• **Problem requirements**: Scan the data. Collect each line that contains the word "Task".

• **Supplied information**:
+--

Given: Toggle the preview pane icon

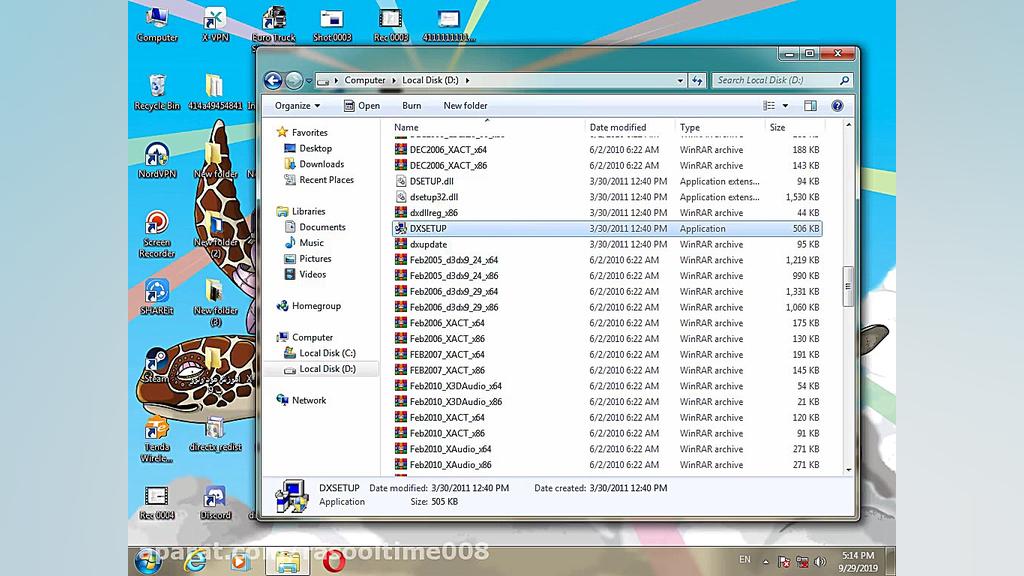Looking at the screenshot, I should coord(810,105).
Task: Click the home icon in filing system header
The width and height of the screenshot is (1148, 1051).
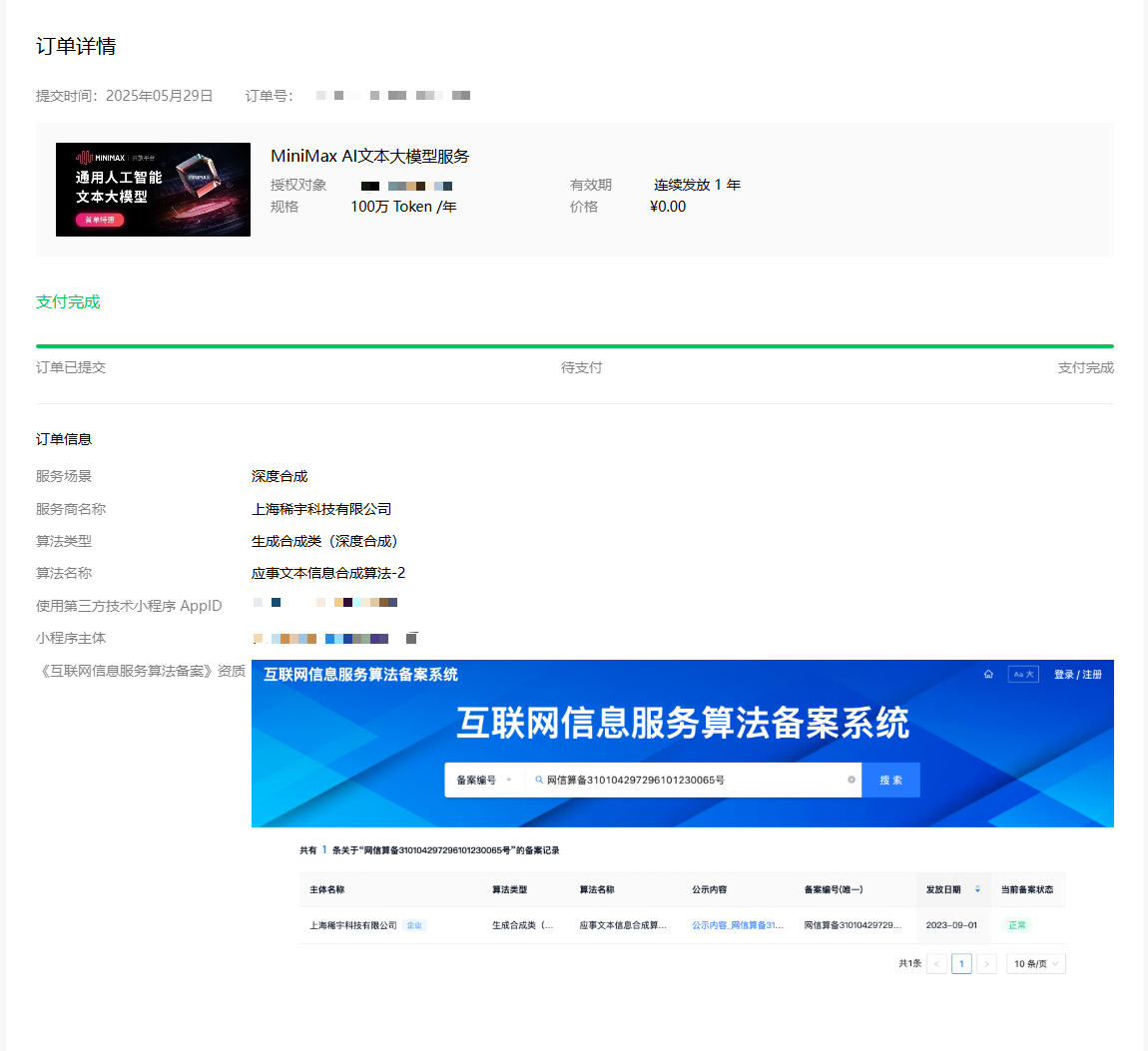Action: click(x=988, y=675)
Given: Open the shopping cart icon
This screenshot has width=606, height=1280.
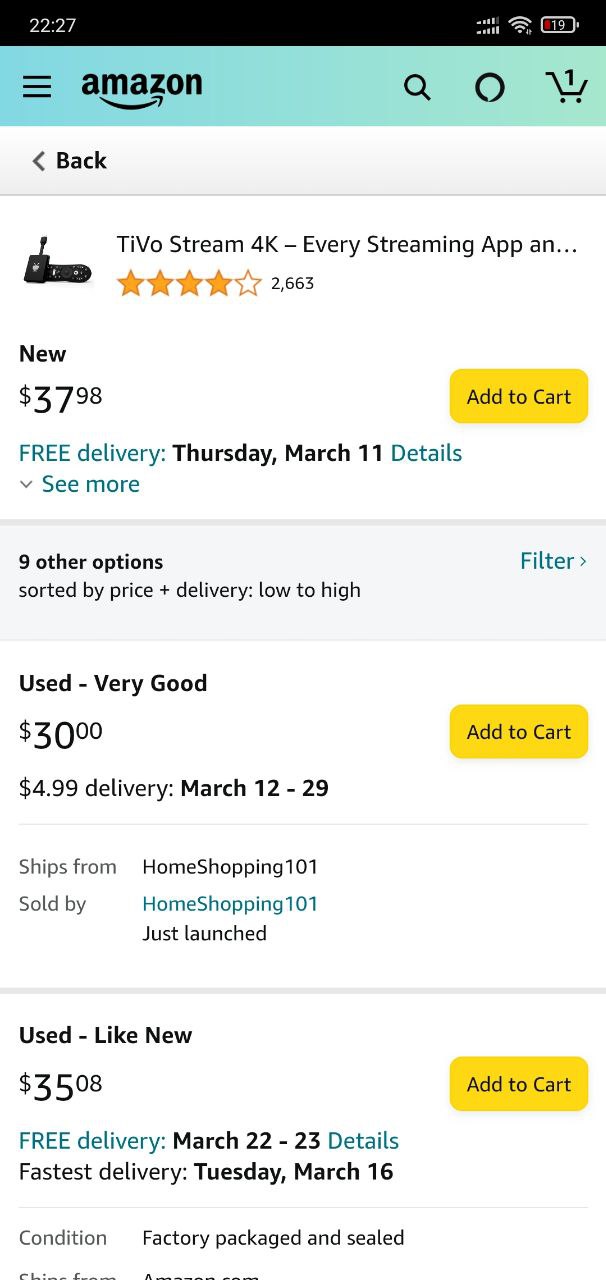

+--

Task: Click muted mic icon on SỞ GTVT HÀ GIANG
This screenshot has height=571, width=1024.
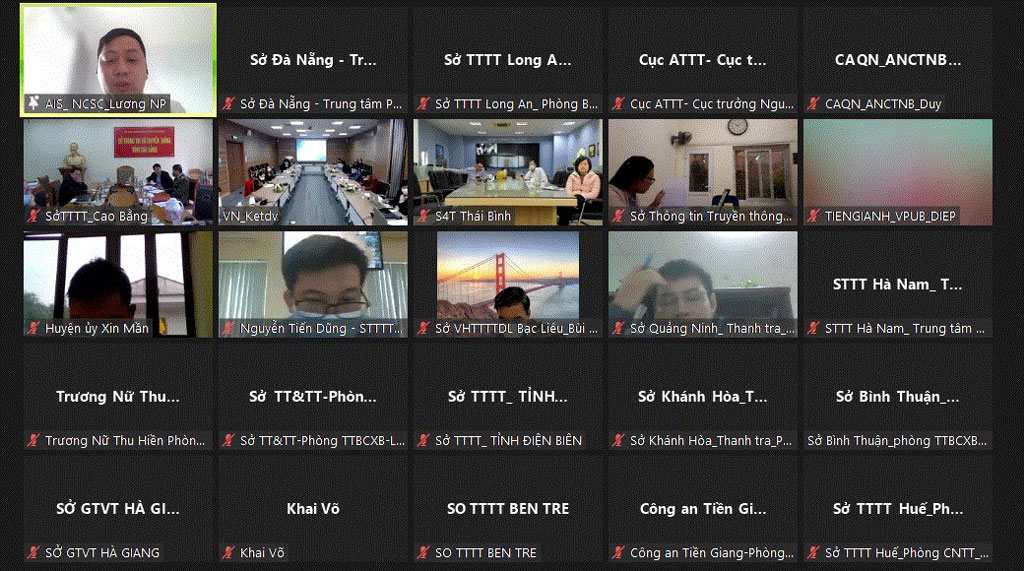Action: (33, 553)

+--

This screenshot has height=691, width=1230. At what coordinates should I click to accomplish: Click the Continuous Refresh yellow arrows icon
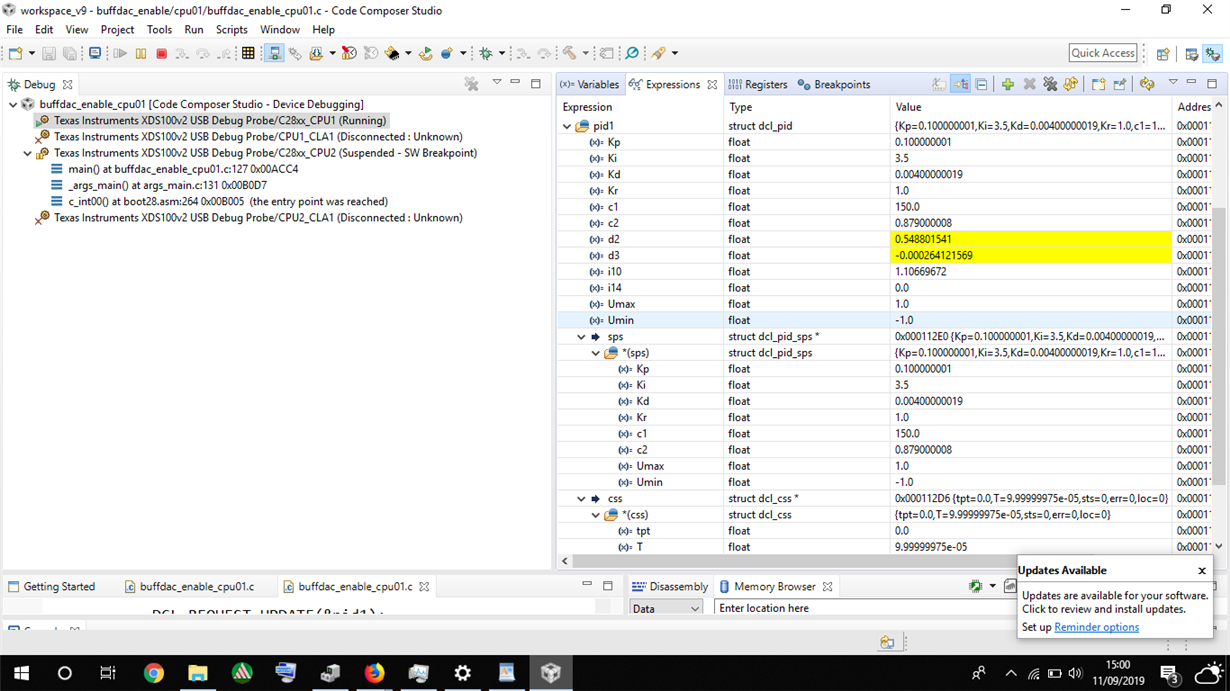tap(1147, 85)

+--

• **Exercise answer**:
Task: Click the home icon in filing system header
Task: Click muted mic icon on SỞ GTVT HÀ GIANG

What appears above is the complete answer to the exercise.